ASSIGNED TASK: Retype, word for word, every line of the records below starting at the one that contains "Task: Click the gear icon beside quick" and ending at the one that contains "1024x576 pixels."; include both of those lines and nothing more.

Dataset entries:
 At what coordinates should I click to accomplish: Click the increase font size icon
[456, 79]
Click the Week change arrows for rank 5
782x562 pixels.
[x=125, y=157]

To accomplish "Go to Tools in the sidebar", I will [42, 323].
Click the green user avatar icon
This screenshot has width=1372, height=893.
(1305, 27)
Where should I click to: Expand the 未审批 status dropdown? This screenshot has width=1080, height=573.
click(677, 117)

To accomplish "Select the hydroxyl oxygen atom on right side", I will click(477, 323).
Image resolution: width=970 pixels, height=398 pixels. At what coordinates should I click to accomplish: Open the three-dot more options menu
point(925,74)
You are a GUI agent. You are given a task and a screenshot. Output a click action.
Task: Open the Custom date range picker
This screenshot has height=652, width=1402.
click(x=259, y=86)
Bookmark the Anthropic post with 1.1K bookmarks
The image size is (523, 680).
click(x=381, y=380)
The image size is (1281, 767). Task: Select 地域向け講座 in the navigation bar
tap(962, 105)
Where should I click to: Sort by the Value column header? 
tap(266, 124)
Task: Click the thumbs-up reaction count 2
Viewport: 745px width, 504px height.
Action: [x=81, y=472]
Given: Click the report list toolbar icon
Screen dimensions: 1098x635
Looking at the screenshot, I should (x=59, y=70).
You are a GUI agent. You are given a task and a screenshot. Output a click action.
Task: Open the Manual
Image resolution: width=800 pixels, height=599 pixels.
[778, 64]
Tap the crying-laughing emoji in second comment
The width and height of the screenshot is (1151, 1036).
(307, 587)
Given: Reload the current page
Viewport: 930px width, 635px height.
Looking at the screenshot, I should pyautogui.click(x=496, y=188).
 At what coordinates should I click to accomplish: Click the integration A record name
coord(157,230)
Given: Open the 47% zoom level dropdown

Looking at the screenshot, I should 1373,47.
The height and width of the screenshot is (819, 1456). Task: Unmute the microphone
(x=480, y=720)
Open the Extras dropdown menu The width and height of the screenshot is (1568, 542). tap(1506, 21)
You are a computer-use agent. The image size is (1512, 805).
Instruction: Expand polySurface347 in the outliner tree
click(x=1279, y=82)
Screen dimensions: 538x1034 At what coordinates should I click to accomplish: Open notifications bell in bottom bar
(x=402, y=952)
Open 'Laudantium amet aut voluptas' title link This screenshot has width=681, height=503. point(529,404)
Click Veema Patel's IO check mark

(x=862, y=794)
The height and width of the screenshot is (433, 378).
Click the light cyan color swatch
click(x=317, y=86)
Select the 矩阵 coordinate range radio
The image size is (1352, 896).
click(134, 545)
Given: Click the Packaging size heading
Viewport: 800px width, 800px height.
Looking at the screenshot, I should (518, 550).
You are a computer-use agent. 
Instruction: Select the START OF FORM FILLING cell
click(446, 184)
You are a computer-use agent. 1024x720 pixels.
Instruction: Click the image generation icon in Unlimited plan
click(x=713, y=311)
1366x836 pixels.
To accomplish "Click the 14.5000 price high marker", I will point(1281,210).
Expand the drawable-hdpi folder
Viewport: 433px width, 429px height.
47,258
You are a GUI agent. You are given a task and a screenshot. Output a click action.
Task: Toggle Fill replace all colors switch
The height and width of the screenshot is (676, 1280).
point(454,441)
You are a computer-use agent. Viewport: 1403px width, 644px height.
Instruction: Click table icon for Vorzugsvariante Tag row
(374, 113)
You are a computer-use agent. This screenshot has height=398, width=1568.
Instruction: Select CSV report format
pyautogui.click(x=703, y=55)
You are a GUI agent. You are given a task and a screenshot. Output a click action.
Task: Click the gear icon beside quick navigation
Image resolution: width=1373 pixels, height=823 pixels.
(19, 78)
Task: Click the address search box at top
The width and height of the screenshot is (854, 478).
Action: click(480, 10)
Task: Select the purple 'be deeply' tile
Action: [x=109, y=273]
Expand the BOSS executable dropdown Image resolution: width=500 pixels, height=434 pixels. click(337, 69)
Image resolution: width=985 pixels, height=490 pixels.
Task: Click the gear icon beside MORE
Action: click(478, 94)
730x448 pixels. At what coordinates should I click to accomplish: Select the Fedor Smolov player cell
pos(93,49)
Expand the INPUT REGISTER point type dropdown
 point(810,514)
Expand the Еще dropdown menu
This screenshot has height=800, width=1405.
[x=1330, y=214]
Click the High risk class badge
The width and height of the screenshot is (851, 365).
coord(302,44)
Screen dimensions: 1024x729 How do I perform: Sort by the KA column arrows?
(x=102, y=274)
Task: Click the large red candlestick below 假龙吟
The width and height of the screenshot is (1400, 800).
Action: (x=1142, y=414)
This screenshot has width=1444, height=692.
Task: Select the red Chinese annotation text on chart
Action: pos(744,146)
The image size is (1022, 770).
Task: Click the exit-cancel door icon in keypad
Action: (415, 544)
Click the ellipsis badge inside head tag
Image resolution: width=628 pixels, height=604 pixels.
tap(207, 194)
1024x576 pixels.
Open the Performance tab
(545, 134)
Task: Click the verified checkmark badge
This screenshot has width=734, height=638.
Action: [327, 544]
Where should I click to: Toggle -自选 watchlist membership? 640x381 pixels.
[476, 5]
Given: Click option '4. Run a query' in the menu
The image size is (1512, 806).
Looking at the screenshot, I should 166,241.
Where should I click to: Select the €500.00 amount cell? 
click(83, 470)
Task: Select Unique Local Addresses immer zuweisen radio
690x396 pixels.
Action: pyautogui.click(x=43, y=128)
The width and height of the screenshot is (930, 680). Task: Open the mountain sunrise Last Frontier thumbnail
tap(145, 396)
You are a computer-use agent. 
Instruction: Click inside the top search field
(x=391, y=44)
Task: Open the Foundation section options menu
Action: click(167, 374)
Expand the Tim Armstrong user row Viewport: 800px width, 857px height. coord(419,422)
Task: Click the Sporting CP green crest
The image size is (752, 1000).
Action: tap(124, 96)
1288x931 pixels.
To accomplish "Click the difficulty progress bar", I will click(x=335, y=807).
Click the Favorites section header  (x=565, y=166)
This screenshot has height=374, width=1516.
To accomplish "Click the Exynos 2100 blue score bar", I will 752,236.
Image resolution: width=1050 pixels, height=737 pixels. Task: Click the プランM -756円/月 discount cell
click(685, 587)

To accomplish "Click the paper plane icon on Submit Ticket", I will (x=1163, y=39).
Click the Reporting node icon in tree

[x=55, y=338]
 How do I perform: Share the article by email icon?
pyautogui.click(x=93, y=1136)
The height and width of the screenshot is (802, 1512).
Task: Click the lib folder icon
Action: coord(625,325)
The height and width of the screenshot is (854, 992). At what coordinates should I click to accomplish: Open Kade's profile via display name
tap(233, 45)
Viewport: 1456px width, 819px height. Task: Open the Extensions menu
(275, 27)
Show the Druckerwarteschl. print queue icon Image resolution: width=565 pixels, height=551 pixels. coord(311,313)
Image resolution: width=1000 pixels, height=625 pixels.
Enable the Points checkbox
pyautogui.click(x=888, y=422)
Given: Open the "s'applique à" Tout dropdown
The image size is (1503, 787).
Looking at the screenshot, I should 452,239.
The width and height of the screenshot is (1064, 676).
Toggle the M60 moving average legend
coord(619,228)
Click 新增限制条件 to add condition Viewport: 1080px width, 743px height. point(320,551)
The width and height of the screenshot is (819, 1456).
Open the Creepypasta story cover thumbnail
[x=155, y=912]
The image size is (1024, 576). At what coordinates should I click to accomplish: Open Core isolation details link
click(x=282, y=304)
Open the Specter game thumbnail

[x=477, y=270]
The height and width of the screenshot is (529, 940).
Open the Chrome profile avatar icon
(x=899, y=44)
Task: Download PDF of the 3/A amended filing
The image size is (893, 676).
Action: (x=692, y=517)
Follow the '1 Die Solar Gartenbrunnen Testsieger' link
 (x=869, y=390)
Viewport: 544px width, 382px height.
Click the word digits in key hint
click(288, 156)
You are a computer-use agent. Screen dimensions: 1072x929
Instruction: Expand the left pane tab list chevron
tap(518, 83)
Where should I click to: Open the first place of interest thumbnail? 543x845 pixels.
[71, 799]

ANSWER TO THIS EXERCISE:
Task: Click the gear icon beside quick navigation
Image resolution: width=1373 pixels, height=823 pixels.
(19, 78)
Task: Click the address search box at top
The width and height of the screenshot is (854, 478).
Action: click(480, 10)
Task: Select the purple 'be deeply' tile
Action: [x=109, y=273]
Expand the BOSS executable dropdown Image resolution: width=500 pixels, height=434 pixels. click(337, 69)
Image resolution: width=985 pixels, height=490 pixels.
Task: Click the gear icon beside MORE
Action: click(478, 94)
730x448 pixels. At what coordinates should I click to accomplish: Select the Fedor Smolov player cell
pos(93,49)
Expand the INPUT REGISTER point type dropdown
 point(810,514)
Expand the Еще dropdown menu
This screenshot has height=800, width=1405.
[x=1330, y=214]
Click the High risk class badge
The width and height of the screenshot is (851, 365).
coord(302,44)
Screen dimensions: 1024x729 How do I perform: Sort by the KA column arrows?
(x=102, y=274)
Task: Click the large red candlestick below 假龙吟
The width and height of the screenshot is (1400, 800).
Action: (x=1142, y=414)
This screenshot has width=1444, height=692.
Task: Select the red Chinese annotation text on chart
Action: pos(744,146)
The image size is (1022, 770).
Task: Click the exit-cancel door icon in keypad
Action: (415, 544)
Click the ellipsis badge inside head tag
Image resolution: width=628 pixels, height=604 pixels.
tap(207, 194)
1024x576 pixels.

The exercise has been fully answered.